*** Opening of DATA IN THIS EXERCISE ***

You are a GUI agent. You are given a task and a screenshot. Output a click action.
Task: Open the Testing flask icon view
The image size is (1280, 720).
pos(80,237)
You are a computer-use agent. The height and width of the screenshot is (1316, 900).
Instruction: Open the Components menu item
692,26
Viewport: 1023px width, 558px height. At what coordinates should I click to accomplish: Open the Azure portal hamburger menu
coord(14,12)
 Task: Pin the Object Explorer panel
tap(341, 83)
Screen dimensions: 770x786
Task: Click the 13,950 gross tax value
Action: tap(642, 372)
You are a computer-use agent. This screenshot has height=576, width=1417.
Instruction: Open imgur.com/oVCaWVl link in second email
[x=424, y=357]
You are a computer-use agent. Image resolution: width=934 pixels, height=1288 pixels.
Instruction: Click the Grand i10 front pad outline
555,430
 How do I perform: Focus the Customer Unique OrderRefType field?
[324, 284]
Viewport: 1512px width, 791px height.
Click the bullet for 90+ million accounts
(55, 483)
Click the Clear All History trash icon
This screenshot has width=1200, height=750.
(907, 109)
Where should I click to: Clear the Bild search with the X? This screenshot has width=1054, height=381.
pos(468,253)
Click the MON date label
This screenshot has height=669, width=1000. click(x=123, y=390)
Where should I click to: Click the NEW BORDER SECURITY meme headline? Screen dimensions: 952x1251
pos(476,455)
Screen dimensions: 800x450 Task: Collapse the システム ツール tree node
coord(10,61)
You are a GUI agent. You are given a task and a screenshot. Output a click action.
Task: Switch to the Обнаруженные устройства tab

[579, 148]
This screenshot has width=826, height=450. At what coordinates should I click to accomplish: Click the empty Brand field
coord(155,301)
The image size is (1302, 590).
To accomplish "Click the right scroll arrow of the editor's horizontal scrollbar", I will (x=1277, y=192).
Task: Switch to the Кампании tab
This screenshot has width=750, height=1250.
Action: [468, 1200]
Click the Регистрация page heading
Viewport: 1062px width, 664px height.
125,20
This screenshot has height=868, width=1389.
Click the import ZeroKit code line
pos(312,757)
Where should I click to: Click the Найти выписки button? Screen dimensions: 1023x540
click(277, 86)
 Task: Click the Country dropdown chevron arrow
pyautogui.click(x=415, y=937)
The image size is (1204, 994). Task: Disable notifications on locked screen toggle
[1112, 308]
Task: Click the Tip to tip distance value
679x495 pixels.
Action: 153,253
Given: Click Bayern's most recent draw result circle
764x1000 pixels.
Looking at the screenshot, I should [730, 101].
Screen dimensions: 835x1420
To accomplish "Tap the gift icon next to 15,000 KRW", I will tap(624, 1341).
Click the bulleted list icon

*** Close of DATA IN THIS EXERCISE ***

WHAT THE EXERCISE ASKS: Each line above needs to be written out again exactly.

WRITTEN RESPONSE:
You are a GUI agent. You are given a task and a screenshot. Output a click action.
Task: Open the Testing flask icon view
The image size is (1280, 720).
pos(80,237)
You are a computer-use agent. The height and width of the screenshot is (1316, 900).
Instruction: Open the Components menu item
692,26
Viewport: 1023px width, 558px height. At what coordinates should I click to accomplish: Open the Azure portal hamburger menu
coord(14,12)
 Task: Pin the Object Explorer panel
tap(341, 83)
Screen dimensions: 770x786
Task: Click the 13,950 gross tax value
Action: tap(642, 372)
You are a computer-use agent. This screenshot has height=576, width=1417.
Instruction: Open imgur.com/oVCaWVl link in second email
[x=424, y=357]
You are a computer-use agent. Image resolution: width=934 pixels, height=1288 pixels.
Instruction: Click the Grand i10 front pad outline
555,430
 How do I perform: Focus the Customer Unique OrderRefType field?
[324, 284]
Viewport: 1512px width, 791px height.
Click the bullet for 90+ million accounts
(55, 483)
Click the Clear All History trash icon
This screenshot has width=1200, height=750.
(907, 109)
Where should I click to: Clear the Bild search with the X? This screenshot has width=1054, height=381.
pos(468,253)
Click the MON date label
This screenshot has height=669, width=1000. click(x=123, y=390)
Where should I click to: Click the NEW BORDER SECURITY meme headline? Screen dimensions: 952x1251
pos(476,455)
Screen dimensions: 800x450 Task: Collapse the システム ツール tree node
coord(10,61)
You are a GUI agent. You are given a task and a screenshot. Output a click action.
Task: Switch to the Обнаруженные устройства tab

[579, 148]
This screenshot has width=826, height=450. At what coordinates should I click to accomplish: Click the empty Brand field
coord(155,301)
The image size is (1302, 590).
To accomplish "Click the right scroll arrow of the editor's horizontal scrollbar", I will (x=1277, y=192).
Task: Switch to the Кампании tab
This screenshot has width=750, height=1250.
Action: [468, 1200]
Click the Регистрация page heading
Viewport: 1062px width, 664px height.
125,20
This screenshot has height=868, width=1389.
Click the import ZeroKit code line
pos(312,757)
Where should I click to: Click the Найти выписки button? Screen dimensions: 1023x540
click(277, 86)
 Task: Click the Country dropdown chevron arrow
pyautogui.click(x=415, y=937)
The image size is (1204, 994). Task: Disable notifications on locked screen toggle
[1112, 308]
Task: Click the Tip to tip distance value
679x495 pixels.
Action: 153,253
Given: Click Bayern's most recent draw result circle
764x1000 pixels.
Looking at the screenshot, I should [730, 101].
Screen dimensions: 835x1420
To accomplish "Tap the gift icon next to 15,000 KRW", I will tap(624, 1341).
Click the bulleted list icon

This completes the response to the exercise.